Levi Donley had never felt more alone. Surrounded by people beneath a sodden sky, he wished he was anywhere on earth but here in Calypso, Oklahoma.

His brother was dead. All because of Choctaw Creek, a stream that flowed right through the center of town, calm and harmless. Most of the time.

Yet every few years, spring rains brought deluges, and water fell in sheets to fill the creek and swamp streets. Flash floods. Dangerous. Deadly.

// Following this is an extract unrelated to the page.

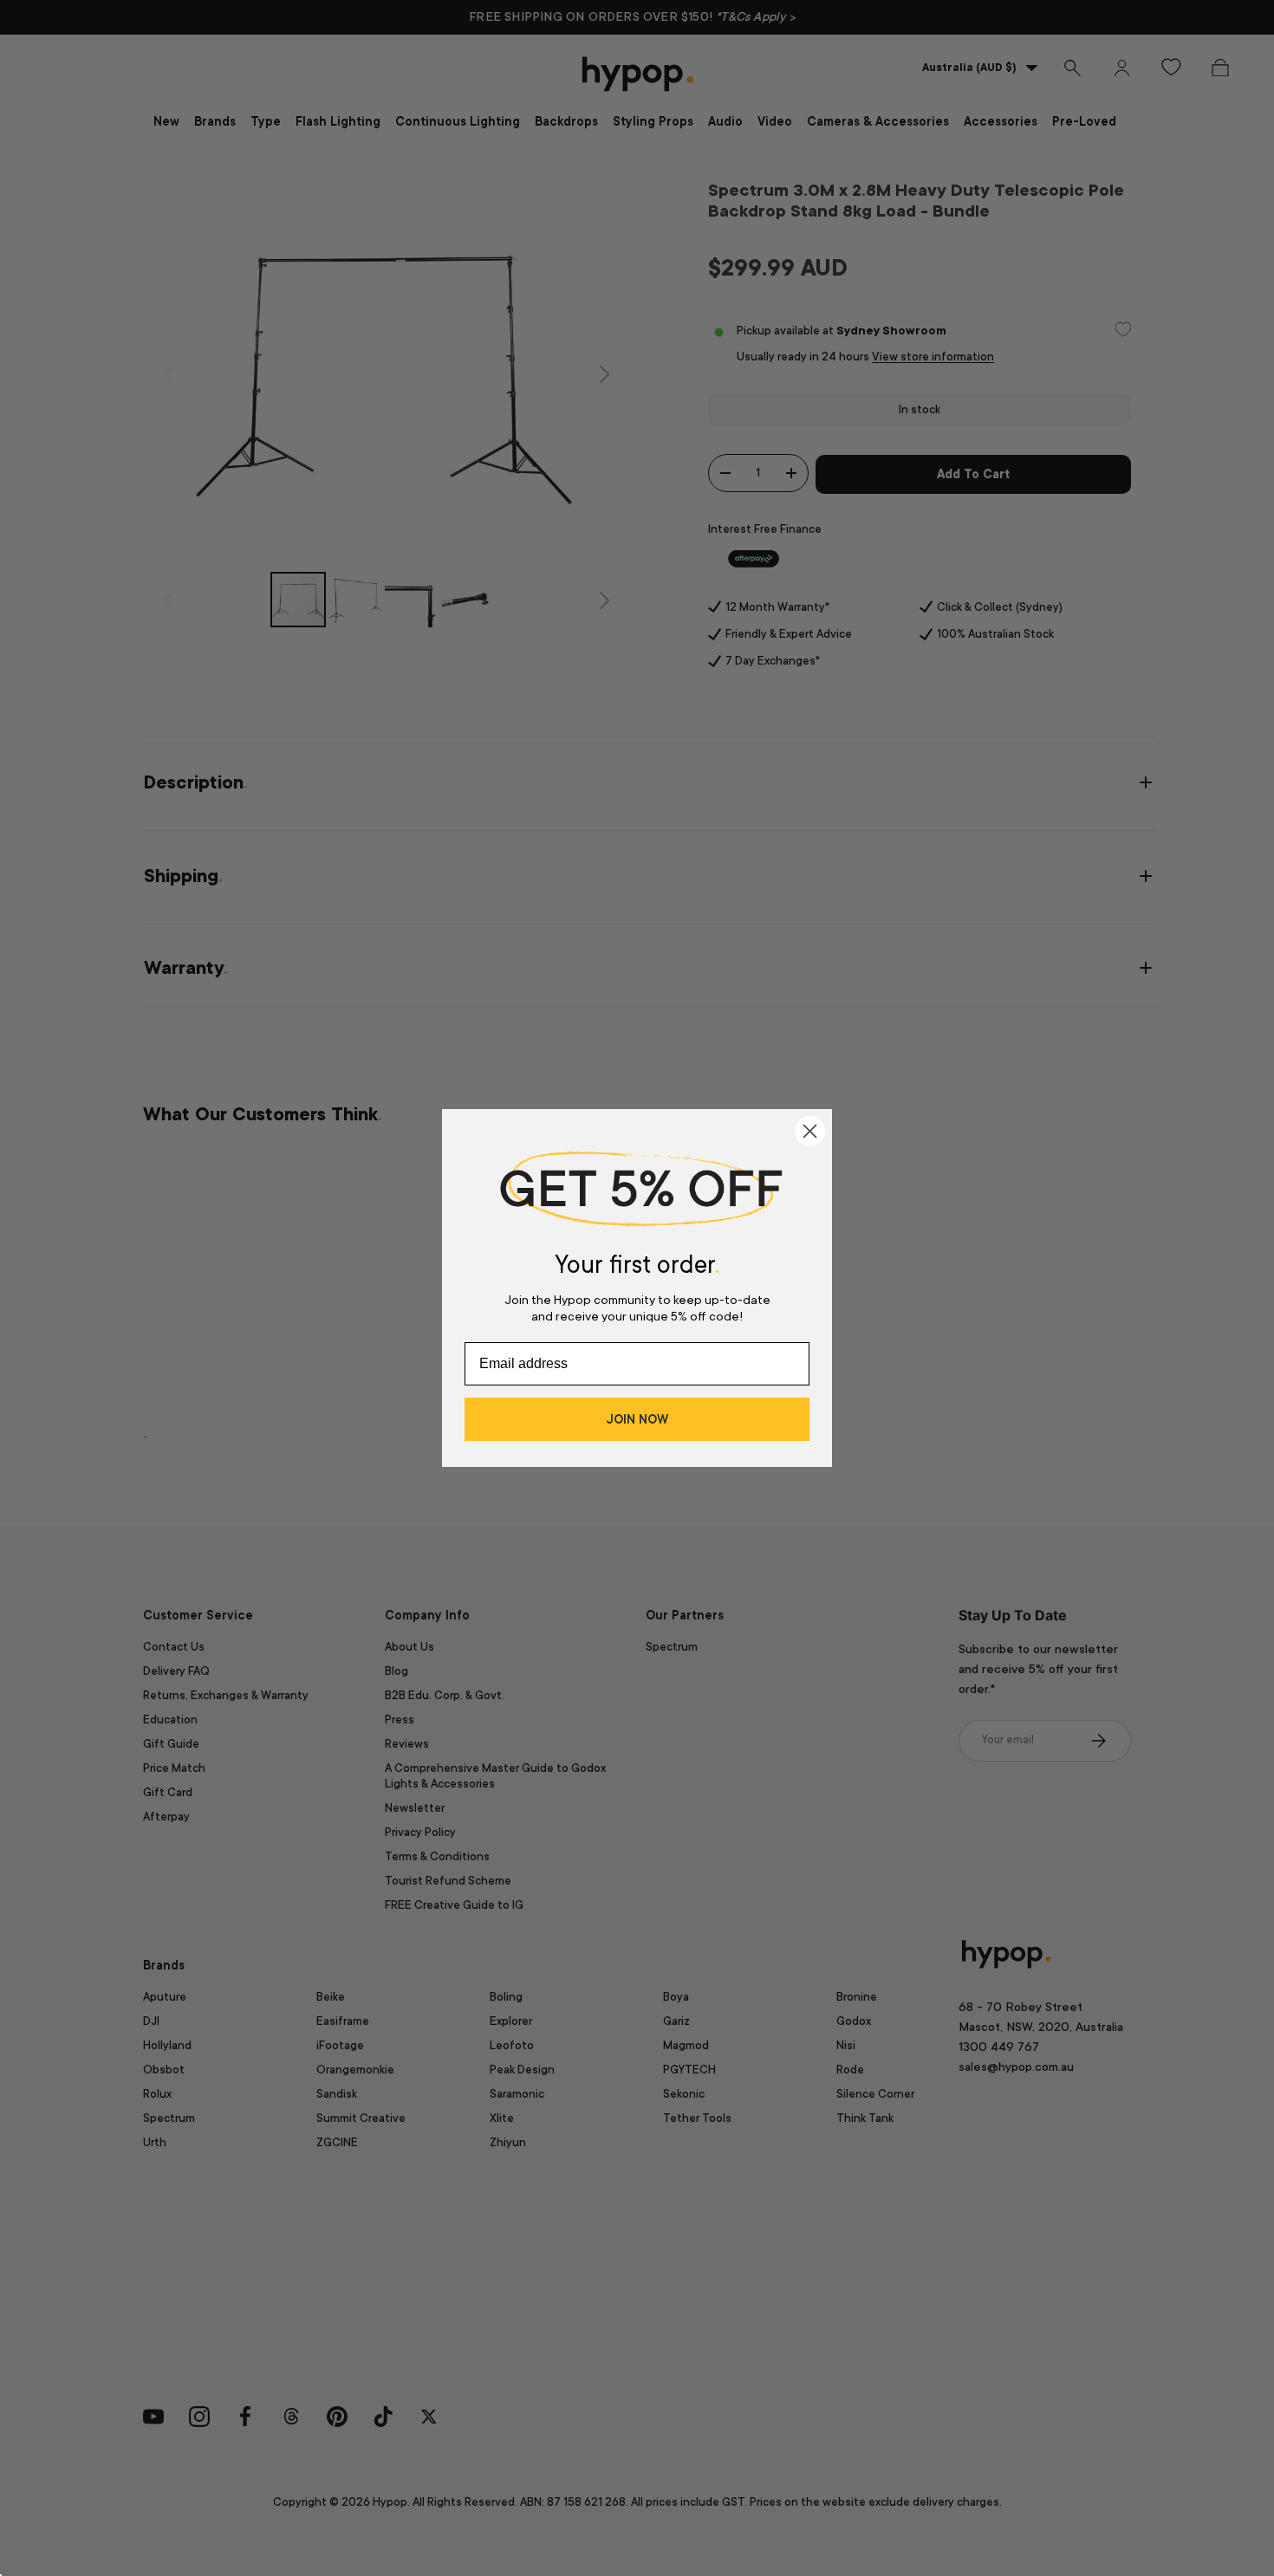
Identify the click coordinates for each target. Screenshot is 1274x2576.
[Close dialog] (810, 1131)
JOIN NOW (637, 1419)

Everybody in the whole county knew about Choctaw Creek. The trouble was, most never believed the flooding would be quite as bad as it was. During every downpour, impatient Okies braved the standing water, confident their vehicles, particularly the pickup trucks, could ford the stream unharmed.

But not everyone made it.

And the results were tragic.

Levi shifted from his bad leg to his worse leg, Stetson crushed tight against a chest threatening to explode with grief. Scott. His only sibling. Swept away by the current. Lost. Drowned. Along with the wife Levi hadn’t known existed.

He still couldn’t believe the news. His brain simply would not make the connection. Scott was strong and smart, a rancher who understood the whims of nature. How could this have happened to him?

Levi closed his eyes for a moment. When he opened them, he was still here, in Calypso Cemetery. He stood a few feet from the green awning that sheltered funeral attendees he should recognize but didn’t quite. He’d been gone too long. Better to stay out of the way. Talking might cause a firestorm of sorrow to spew forth and embarrass them all.

The preacher, a bright-faced brick of a man somewhere around Levi’s age of thirty-two, read the Twenty-Third psalm. Levi had a vague memory of learning the Scripture as a kid in Vacation Bible School. Thanks to Great Aunt Ruby, he and Scott had attended VBS and every other summer activity in town. He never minded. Anything to escape their dad for a few hours.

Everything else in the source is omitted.